If your company has adopted a product-led growth (PLG) model—where users experience the product before talking to sales—your content strategy probably needs to evolve. The content that works for traditional B2B sales cycles often misses the mark in a PLG context.
Let’s examine what changes and how to adapt.
How PLG Changes the Buyer Journey
In traditional B2B, content often focuses on capturing interest, nurturing leads, and convincing people to talk to sales. The product reveal happens late in the process.
PLG flips this. Users can access the product immediately—through free trials, freemium tiers, or open-source versions. The “product reveal” happens first, not last.
This creates different content needs at each stage:
Awareness Stage
Users need to discover that a solution to their problem exists. But in PLG, awareness often comes through the product itself—a colleague shares a document, someone sees a tool in action, a developer discovers a library.

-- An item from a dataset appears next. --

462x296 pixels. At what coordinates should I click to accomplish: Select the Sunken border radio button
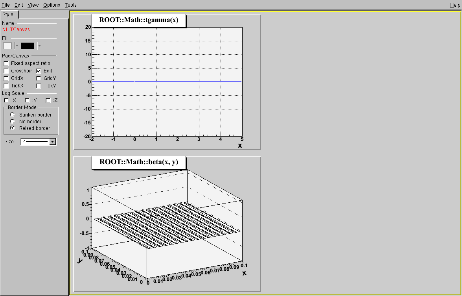(12, 115)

Content focus: Be findable when people search for solutions. Create content around the problems you solve, not just the product you sell.
Consideration Stage
In PLG, consideration often happens inside the product. Users are exploring features, testing workflows, deciding if this tool fits their needs.
Content focus: Enable self-service learning. Documentation, tutorials, templates, and in-app guidance become critical marketing assets.
Decision Stage
PLG users often decide based on product experience. But they may need to justify the decision to others—especially for paid tiers or team adoption.
Content focus: Create assets that help users sell internally. ROI calculators, comparison guides, and “how to pitch this to your team” content.
The Content Types That Matter Most
Documentation as Marketing
In PLG, your documentation is marketing content. It’s often the first “content” a user consumes after signing up. Great documentation reduces friction, increases activation, and improves retention.
Invest in documentation like you would invest in any marketing asset. Make it searchable, comprehensive, and—critically—well-written.
Use-Case Specific Tutorials
Generic feature overviews don’t help users accomplish their goals. Create tutorials organized around outcomes:
- “How to [accomplish specific goal] with [product]”
- “Building your first [thing] in [product]”
- “Migrating from [competitor] to [product]”
These serve both activation (helping new users succeed) and acquisition (capturing search traffic from people seeking solutions).
Templates and Starting Points
Nothing accelerates activation like eliminating blank-page syndrome. Templates, examples, and pre-built configurations let users see value immediately.
This content also works for acquisition—people search for templates and examples, discover your product, and sign up to use them.
Comparison and Alternative Content
PLG users research alternatives themselves. They’re going to find comparison content—the question is whether you’re part of that conversation.
Create honest, fair comparisons with competitors. Acknowledge where alternatives might be better fits. This builds credibility and helps users self-select appropriately.
Internal Champion Enablement
Enterprise expansion in PLG often requires individual users to convince their organization. Create content that helps them:
- Executive summaries they can forward
- ROI frameworks they can customize
- Security and compliance documentation
- “Getting buy-in” guides
You’re not selling to these internal champions—you’re equipping them to sell for you.
SEO Strategy for PLG
PLG companies should invest heavily in search visibility for:
Problem-related terms: People searching for solutions to problems you solve, often before they know products like yours exist.
How-to content: Tutorials and guides for tasks your product enables. These capture users at the moment they need help.
Tool-specific terms: Your product name, feature names, and common misspellings. Ensure you own your branded search space.
Integration and workflow content: How your product works with other tools in users’ stacks. These terms often indicate high-intent searchers.
Content for Different PLG Tiers
Most PLG companies have multiple product tiers. Content should support conversion between them:
Free to paid: Focus on the limitations of free and the specific use cases that warrant upgrading. Help users recognize when they’ve outgrown the free tier.
Individual to team: Create content about collaboration benefits, not just feature lists. Show how the product becomes more valuable with more users.
Team to enterprise: Address the concerns that matter at scale—security, administration, compliance, support. Make it easy for enterprise buyers to see you’re ready for them.
Measuring Content in PLG
Traditional content metrics (traffic, leads, MQLs) miss the point in PLG. Better metrics include:
- Activation rate by content path: Do users who consume certain content activate at higher rates?
- Time to value: Does content help users reach their “aha moment” faster?
- Expansion correlation: Do accounts that engage with certain content expand more often?
- Self-serve resolution rate: Does content reduce support burden?
Connect your analytics to product data. Understanding how content consumption relates to product behavior is crucial.
The Bottom Line
PLG doesn’t make content less important—it changes what “marketing content” means. Documentation, tutorials, and templates become as important as blog posts and ebooks. The goal shifts from generating leads to enabling self-service success.
If your organization is embracing PLG, examine your content through this lens. The best content helps users succeed with your product before they ever talk to your team.